OT - SIAP: Georgia Tech gets slammed by NCAA

Submitted by maizedandconfused on

http://espn.go.com/college-sports/story/_/id/6769894/ncaa-places-georgia-tech-yellow-jackets-four-years-probation

So, 4 years of probation and 2 years of recruiting time reductions.

For 312$ and one tipped off player about an interview

Just thought it might give some perspective on the whole "I wonder if OSU is going to get off easy"

Comparison

OSU had 5,000 dollars in impermissible benefits, directly lied and impeded on the investigation being started and finally did not even take more than 2 years of probation.

 

To qoute CCR:

I see, a baddd moon a risin.. I see trouble onnn the way..

WolvinLA2

July 15th, 2011 at 7:51 PM ^

Yeah, but that punishment is pretty light, I'm sure OSU would be thrilled with anything close to that.  Probation means nothing unless you get caught again, and losing "recruiting time" doesn't mean all that much either. 

Raoul

July 15th, 2011 at 9:20 PM ^

The NCAA did cite Georgia Tech as a repeat violator, and the NCAA report says that "the committee also took into account the fact that the institution is considered a repeat violator" when determining the penalties.

As for OSU, in their response to the NCAA notice of allegations, they admitted that they are subject to the repeat violator bylaw, but they argued that repeat violator penalties were "inappropriate" in their case. We'll see whether or not the NCAA agrees with their argument.

Blue Ninja

July 15th, 2011 at 8:25 PM ^

I was doing some reading today on the latest OSU troubles and I read that the OSU players actually got $10k. With the NCAA asking for the next 3 years tv schedule I see some very heavy hammering coming their way in a few weeks.

In The Shadow …

July 15th, 2011 at 8:58 PM ^

I know nobody thinks they will get a tv ban because it punishes the other teams too much.  My idea is to give tsio a 1 or 2 year tv ban and make them pay the other schools the estimated amount to cover the revenue lost by not being televised.  Sure it's harsh but it would be a great deterant to other schools.

MaizeAndBlueWahoo

July 15th, 2011 at 9:05 PM ^

How is this "slammed?"

For one, the recruiting stuff - limited official visits and all that - is basketball and unrelated.  Had something to do with staffers supervising a tournament they weren't supposed to be.  Actually that part seemed fair.

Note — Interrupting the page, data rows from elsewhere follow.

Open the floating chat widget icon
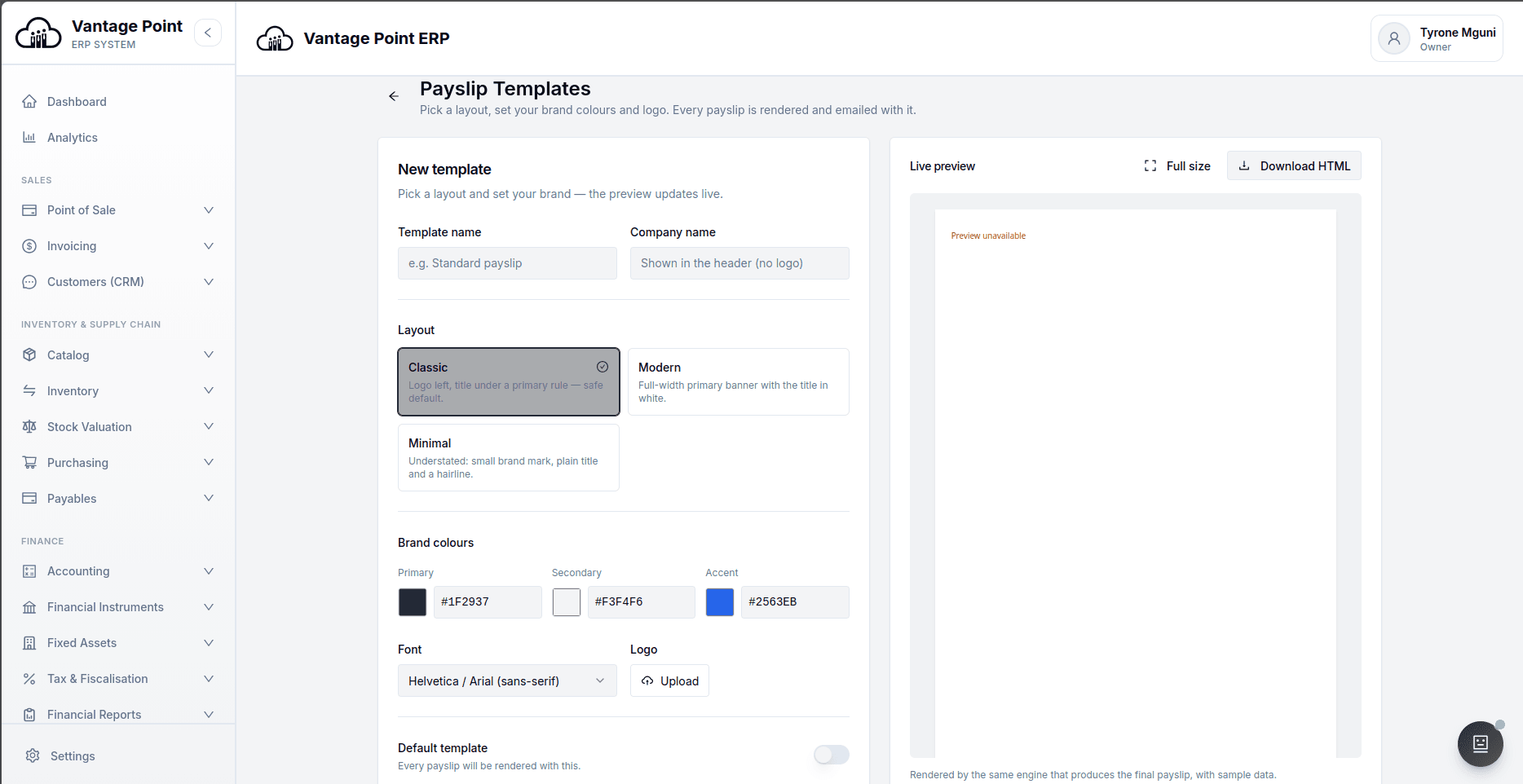The image size is (1523, 784). pos(1480,743)
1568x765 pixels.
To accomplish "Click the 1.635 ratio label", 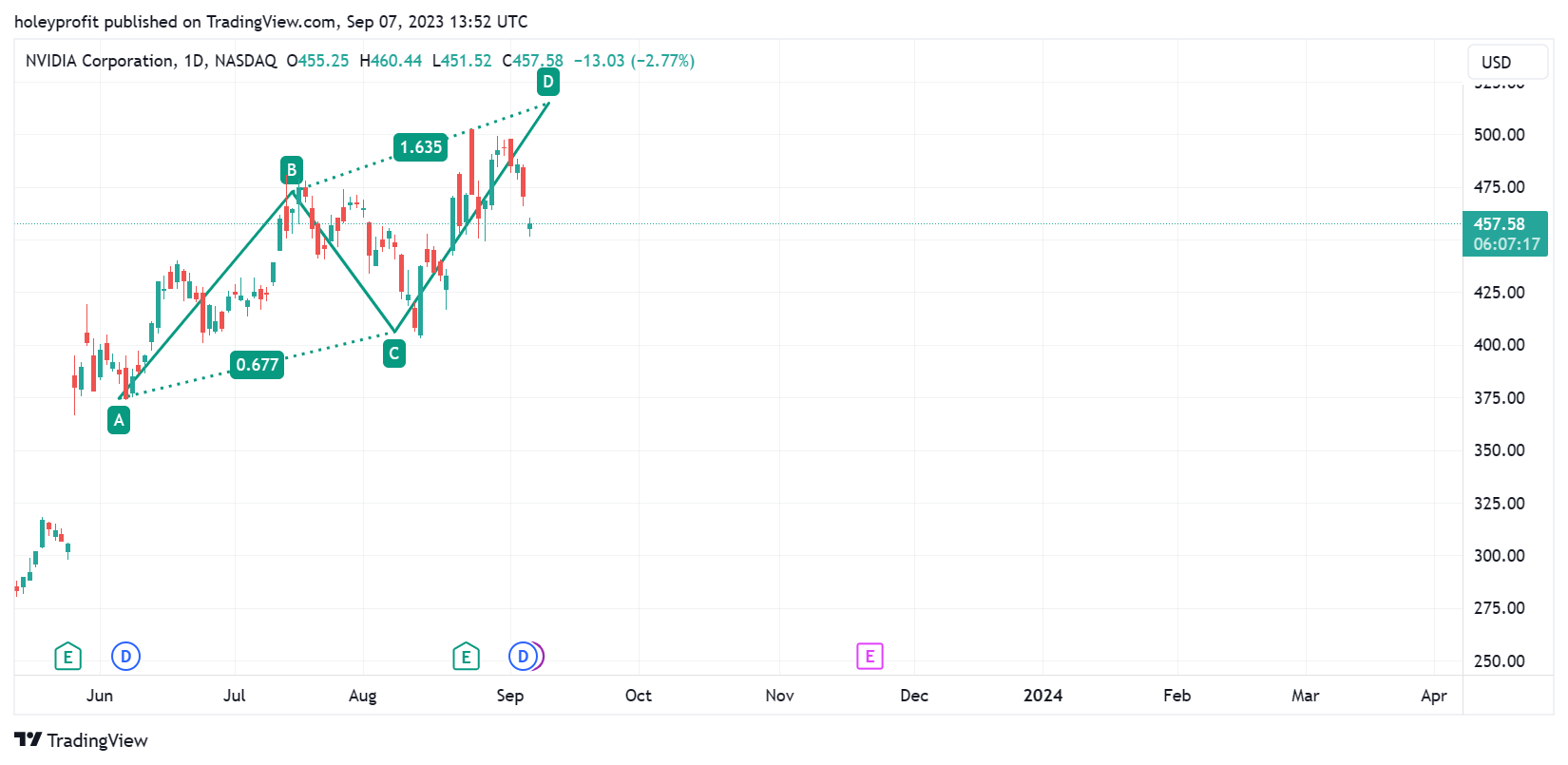I will click(419, 147).
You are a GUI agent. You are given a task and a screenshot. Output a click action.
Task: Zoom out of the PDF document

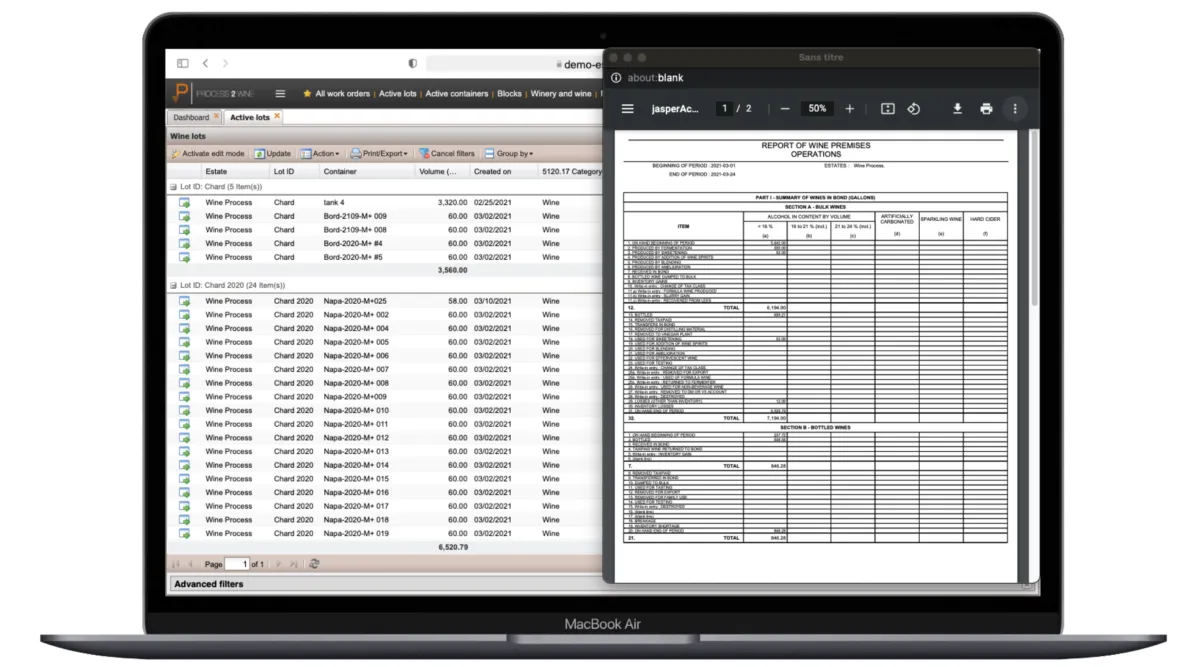[785, 109]
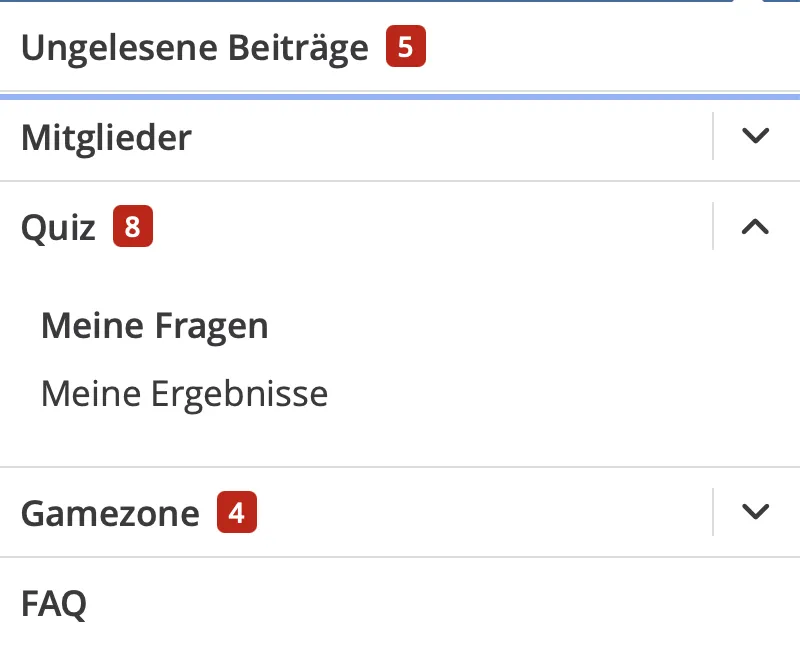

But GT earned itself "repeat violator" status by having this happen before November 2010, and they vacate one win - par for the course in an ineligible player case - and go on probation.  That's it.  I think they got off easy.  Super easy.  Probably less easy than they would've had they done things right in the first place, but it seems to me the NCAA has this notion that vacating wins is a really tough penalty and will be a major deterrent.  Earth to NCAA: no it won't.

Farnn

July 15th, 2011 at 9:14 PM ^

If the ncaa were to do a tv ban, it should just be a local blackout. Show the games everywhere but the state of Ohio.

BlueinLansing

July 15th, 2011 at 9:45 PM ^

these violations would have been considered secondary, and the NCAA likely would have wrist slapped.

 

Since they didn't cooperate they were considered major, hence this is not a lite sentence in my opinion.